Monday, July 25, 2011
Clement Vallandigham
(January 29, 1820 - June 17, 1871)
Clement Vallandigham was born in Lisbon, Ohio, in 1820. After attending Jefferson College and the Union Academy, he studied law and was admitted to the bar in 1842. Vallandigham worked as a lawyer in Dayton, Ohio, and in 1845 became a member of the Ohio House of Representatives. A member of the Democratic Party, Vallandigham was elected to Congress in 1858. A supporter of state's rights and slavery, at the outbreak of the Civil War he became a leading opponent of President Abraham Lincoln.
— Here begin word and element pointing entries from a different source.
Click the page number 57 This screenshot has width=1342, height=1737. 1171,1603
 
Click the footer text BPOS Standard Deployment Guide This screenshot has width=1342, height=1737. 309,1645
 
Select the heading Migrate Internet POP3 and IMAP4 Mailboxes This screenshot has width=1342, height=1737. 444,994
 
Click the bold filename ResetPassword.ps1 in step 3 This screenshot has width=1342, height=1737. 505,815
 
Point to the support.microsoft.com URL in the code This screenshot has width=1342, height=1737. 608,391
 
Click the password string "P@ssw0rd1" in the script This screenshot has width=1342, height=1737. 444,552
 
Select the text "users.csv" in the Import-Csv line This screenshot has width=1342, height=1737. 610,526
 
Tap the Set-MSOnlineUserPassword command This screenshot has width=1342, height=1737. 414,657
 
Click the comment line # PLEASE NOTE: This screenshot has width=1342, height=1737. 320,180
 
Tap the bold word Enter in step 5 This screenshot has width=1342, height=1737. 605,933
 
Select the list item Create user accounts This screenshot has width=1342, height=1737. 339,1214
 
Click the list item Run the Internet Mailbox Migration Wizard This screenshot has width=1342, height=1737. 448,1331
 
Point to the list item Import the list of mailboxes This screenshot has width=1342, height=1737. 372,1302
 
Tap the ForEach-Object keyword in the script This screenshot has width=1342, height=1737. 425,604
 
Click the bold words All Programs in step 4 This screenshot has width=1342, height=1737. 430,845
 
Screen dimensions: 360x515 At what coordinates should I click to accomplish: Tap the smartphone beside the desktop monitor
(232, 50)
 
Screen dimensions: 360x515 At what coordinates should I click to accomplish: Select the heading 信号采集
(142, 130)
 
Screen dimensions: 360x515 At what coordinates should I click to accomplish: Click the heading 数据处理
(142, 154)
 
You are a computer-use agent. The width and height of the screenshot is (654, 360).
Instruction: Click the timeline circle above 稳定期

With Fernando Wood, the mayor of New York, he helped to form the Peace Democrats (Copperheads). Vallandigham's views were unpopular in Ohio and he was defeated in the 1862 election. In 1863 Vallandigham made a serious of speeches attacking the Lincoln administration. He was arrested in May 1863 and charged with violating general order No. 38 which threatened punishment to those declaring sympathy for the enemy. Found guilty by a military commission, he was sentenced to imprisonment. Soon afterward Lincoln intervened and commuted his sentence to banishment behind the Confederate Army front lines. After the war Vallandigham returned to Ohio and became a leading critic of the Radical Republican. In postwar years the Democratic party declared him persona non grata at its 1866 Philadelphia convention, a meeting of old Federals and recently reconstructed Southern Democrats, where it was felt his presence was disruptive. After he lost a bid in 1867 for election to the state senate, he resumed his law practice. In a Lebanon, Ohio, hotel on June 16, 1871, a gun went off while he was demonstrating to other attorneys how a defendant's supposed victim may have accidentally shot himself. He died the following day.